> _EXERCISE SET_:
A – In the mortgage-rate article below, condense the paragraph beginning "Wall Street investors buying up bonds" into a short bulleted list that keeps its main facts.
B – Using the mortgage-rate article below, decide whether each statement agrees with it, answering yes or no and quoting the words that decide it: (i) Mortgage application volume rose about 55 percent from the previous week. (ii) Most of the applications were for buying new homes. (iii) The 3.47 percent rate was last seen in December 2012.

> _SELECTED EXTRACT_:
* * * * * * *

One mortgage company received more than $4 billion in applications over one weekend.
Image: Recently finished homes and unfinished lots in Rancho Cucamonga, Calif., in 2008.
Recently finished homes and unfinished lots in Rancho Cucamonga, Calif., in 2008.David McNew / Getty Images file

The country’s volatile stock market has a silver lining for homeowners -- record low rates.

Wall Street investors buying up bonds and Treasury bills have caused mortgage rates to drop dramatically. The current rate for a 30-year fixed mortgage is 3.47 percent, a rate last seen in December 2012, when the European debt crisis drove rates down, according to the Mortgage Bankers Association, a national association representing the real estate finance industry.

The rate drop has led to a surge in mortgage applications. The volume of applications increased around 55 percent last week from the week before, according to the group’s seasonally adjusted index. About 77 percent of those were refinance applications, according to the group.

* * * * * * *

> _Saved entries_:

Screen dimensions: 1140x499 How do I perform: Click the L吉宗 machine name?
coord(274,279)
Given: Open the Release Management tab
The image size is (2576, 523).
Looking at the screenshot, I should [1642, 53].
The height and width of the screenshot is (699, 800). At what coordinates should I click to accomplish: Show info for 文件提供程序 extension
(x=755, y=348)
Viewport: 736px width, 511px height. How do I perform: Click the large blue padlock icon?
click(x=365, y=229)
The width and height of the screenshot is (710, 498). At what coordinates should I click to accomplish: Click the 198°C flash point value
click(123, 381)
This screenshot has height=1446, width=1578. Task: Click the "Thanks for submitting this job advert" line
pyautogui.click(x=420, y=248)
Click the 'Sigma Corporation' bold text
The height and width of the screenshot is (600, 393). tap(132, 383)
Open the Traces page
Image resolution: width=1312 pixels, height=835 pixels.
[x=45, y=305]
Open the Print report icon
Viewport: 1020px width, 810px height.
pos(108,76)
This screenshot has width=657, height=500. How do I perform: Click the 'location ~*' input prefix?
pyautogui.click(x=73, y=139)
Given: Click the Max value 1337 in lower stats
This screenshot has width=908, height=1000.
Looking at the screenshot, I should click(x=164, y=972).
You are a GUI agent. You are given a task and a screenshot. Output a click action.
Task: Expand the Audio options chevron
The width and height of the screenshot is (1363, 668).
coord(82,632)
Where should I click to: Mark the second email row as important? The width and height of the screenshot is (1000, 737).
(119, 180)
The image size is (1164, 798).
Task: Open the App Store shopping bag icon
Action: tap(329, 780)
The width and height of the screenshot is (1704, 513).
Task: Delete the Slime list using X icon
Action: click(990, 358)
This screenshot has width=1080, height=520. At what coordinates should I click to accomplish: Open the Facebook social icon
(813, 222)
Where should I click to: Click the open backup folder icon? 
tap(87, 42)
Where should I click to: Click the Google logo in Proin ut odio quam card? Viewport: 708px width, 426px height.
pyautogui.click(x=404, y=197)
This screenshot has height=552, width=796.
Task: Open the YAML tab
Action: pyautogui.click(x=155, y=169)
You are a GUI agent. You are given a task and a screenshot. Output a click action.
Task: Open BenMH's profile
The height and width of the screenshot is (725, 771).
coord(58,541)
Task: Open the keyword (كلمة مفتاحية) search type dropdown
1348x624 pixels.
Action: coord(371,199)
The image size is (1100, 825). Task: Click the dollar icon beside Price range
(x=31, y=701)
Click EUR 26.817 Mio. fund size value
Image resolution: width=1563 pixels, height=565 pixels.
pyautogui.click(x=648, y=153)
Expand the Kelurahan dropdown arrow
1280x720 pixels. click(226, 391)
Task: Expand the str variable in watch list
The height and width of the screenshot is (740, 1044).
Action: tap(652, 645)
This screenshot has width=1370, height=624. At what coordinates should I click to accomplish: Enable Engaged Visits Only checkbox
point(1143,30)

* * * * * * *

> _RESPONSES PER TASK_:
A –
- Wall Street investors buying bonds and Treasury bills have driven mortgage rates sharply lower.
- The current 30-year fixed mortgage rate is 3.47 percent.
- That rate was last seen in December 2012, when the European debt crisis pushed rates down.
- The source is the Mortgage Bankers Association, a national group representing the real estate finance industry.

B –
(i) Yes: "The volume of applications increased around 55 percent last week from the week before"
(ii) No: "About 77 percent of those were refinance applications"
(iii) Yes: "a rate last seen in December 2012"